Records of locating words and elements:
● ● ● ●
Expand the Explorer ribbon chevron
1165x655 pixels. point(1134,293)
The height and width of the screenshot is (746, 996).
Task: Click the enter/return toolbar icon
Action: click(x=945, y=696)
● ● ● ●
▶ [Task goal] State only the number of rows above that contain the string "Explorer".

▶ [Worked answer] 1